━━━━━ Text segment ━━━━━

Introduction: Pinewood Derby Race
Here in the Netherlands we don't really know the Pinewood Derby. I thought it would be fun to do an annual Dutch version.
To make this happen, I need to translate the American dimensions and rules into something that would work for us. The first problem was getting the wheels.
I solved this problem with lots of hours of 3D-printing.
The race was a big succes and all the kids left with ideas on how they are going to do it better next year.
This ended up not being a real step by step instructable, but more a how to, on how I did it. I did include all 3D files, from wheel, track to trophy.
Step 1: You Will Need
The track
Materials
- 4 mm plywood
- aluminum L-profile
- Wood glue
- Contact cement
- Nuts and bolts
- Nails
Tools
- Saw
- Clamps
- 3D-printer
- Drill
Finish
Materials
- Ply
- Aluminum profile
- Hinge
Electronics
- Arduino
- 3 2-color LEDs
- 3 white LEDs
- 3 light sensitive resistors
- a momentary switch
- a microswitch
- a display
- 3 10K resistors
- lots of wire
Tools
- Soldering stuff
- Computer with Arduino IDE
- 3D-printer
Step 2: Dimensions
Before I can build a track, I have to decide on the dimensions that will work for us. I want to stay close to the American original, but use materials that are available at my local store.
So for the car we are going to use basic and cheap 44 x 33 mm pinewood. This makes the car:
44 x 33 x 175 mm
For the track I am using 4 mm light ply. (the light ply is both light in weight and color, and I really like how it looks)
One track part will be 122 cm long and 30 cm wide for a 3 lane track. I want a 10 meter track, so I will need 9 track-parts. (122 x 61 is the standard size)
Six track-parts will be straight and simple. Three parts are special:
- The start
- The curve
- The finish
The lanes to guide the cars will be also 4 mm thick and 45 mm wide. With the design of the wheels I made, this will be a nice width to guide the cars to the finish.
Step 3: Building the Straight Track
Making the 6 straight track-parts is very easy. To make it even easier for myself, I had the plywood precut from the store, so that gave me (for all the tracks):
- 9 parts of 122 x 30 cm plywood
- 27 parts of 122 x 4,5 cm plywood
To make het even easier, I made some templates from 55 mm wide and some 27,5 mm wide. I also prepared some weights.
I want the guide tracks to overlap the next track-part so I extended them a track width (45 mm) forward.
To build 1 track-part you will need:
- 1 122 x 30 cm part of plywood
- 3 122 x 4,5 cm strips of plywood
- 2 clamps
- 2 27,5 mm templates
- 4 55 mm templates
- 1 extra 45 mm wide part as a template
- 9 weights
- woodglue
- 2 20 x 5 mm aluminum L-profiles that are 15 cm long (I used J-profiles)
- contact cement
Start building:
- Clamp the 27,5 mm templates on the edge of the 30 cm plywood
- Glue the 4,5 cm strip on the track, using the clamped templates and the extra 4,5 cm part as a guide
- Put two 55 mm templates next to it.

━━━━━

◆ What is asked ◆
Transcribe the portion of the Pinewood Derby track text starting with "One track part" and going on through "to the finish.".

━━━━━ Available data ━━━━━

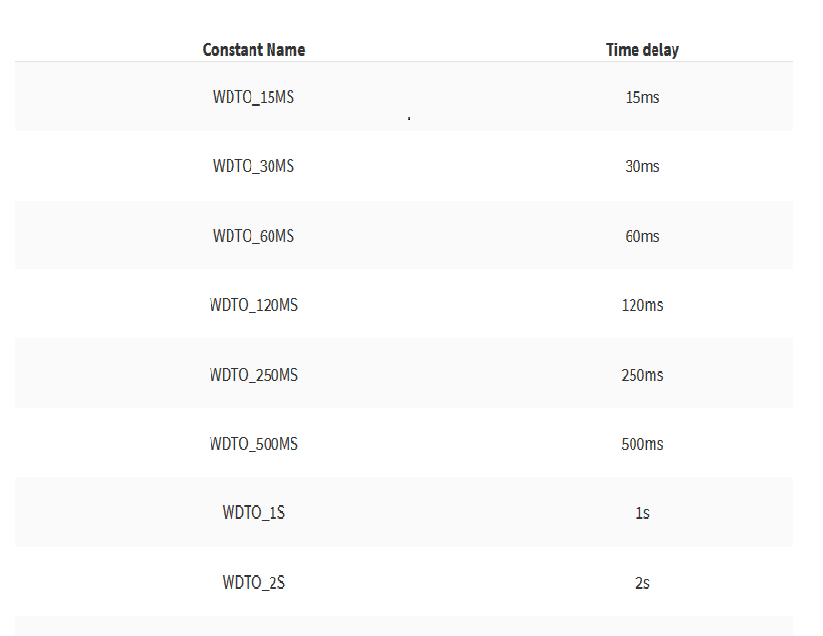Click the partially visible row below WDTO_2S

tap(404, 626)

━━━━━

◆ Output below ◆
One track part will be 122 cm long and 30 cm wide for a 3 lane track. I want a 10 meter track, so I will need 9 track-parts. (122 x 61 is the standard size)
Six track-parts will be straight and simple. Three parts are special:
- The start
- The curve
- The finish
The lanes to guide the cars will be also 4 mm thick and 45 mm wide. With the design of the wheels I made, this will be a nice width to guide the cars to the finish.